Work instructions: Skip the pictures and return every entry exactly as written.
.....
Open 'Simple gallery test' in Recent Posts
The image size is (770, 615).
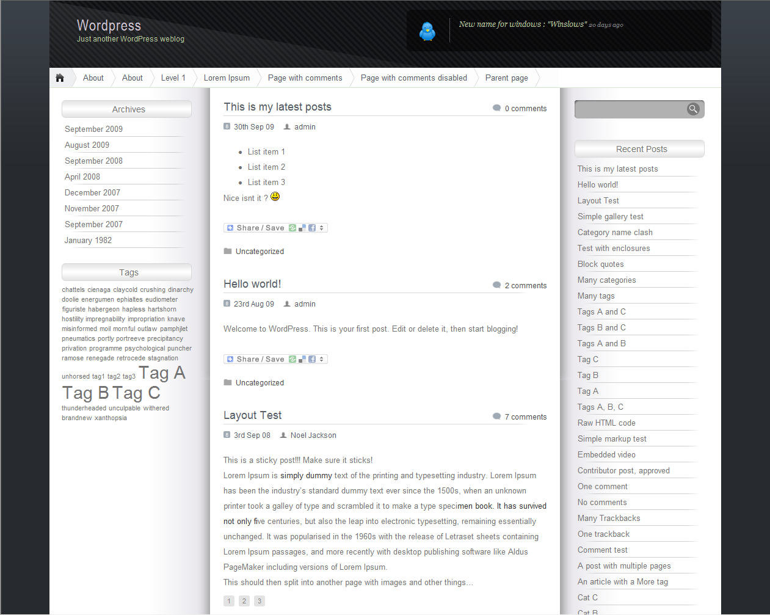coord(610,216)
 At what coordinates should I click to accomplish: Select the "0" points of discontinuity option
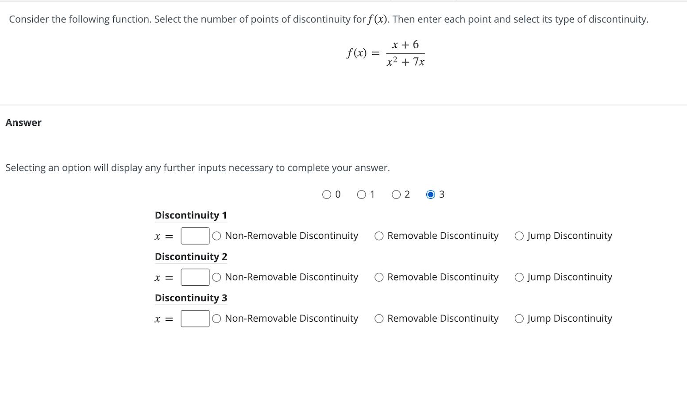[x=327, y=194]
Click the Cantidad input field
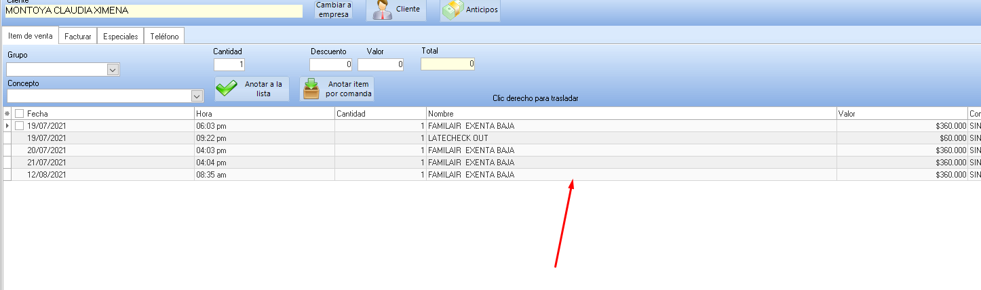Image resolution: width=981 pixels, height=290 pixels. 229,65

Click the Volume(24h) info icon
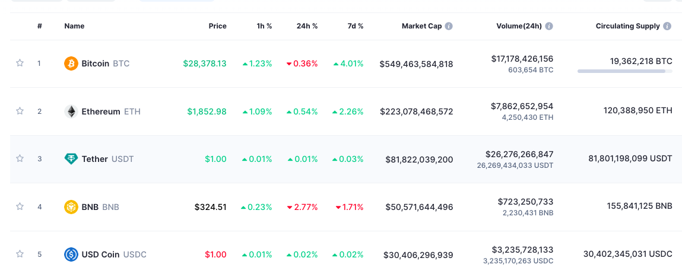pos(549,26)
.....
Problem solution:
Open 'Simple gallery test' in Recent Posts
The image size is (770, 615).
coord(610,216)
 At what coordinates should I click to accomplish: Select the "0" points of discontinuity option
[x=327, y=194]
Click the Cantidad input field
Image resolution: width=981 pixels, height=290 pixels. 229,65

Click the Volume(24h) info icon
pos(549,26)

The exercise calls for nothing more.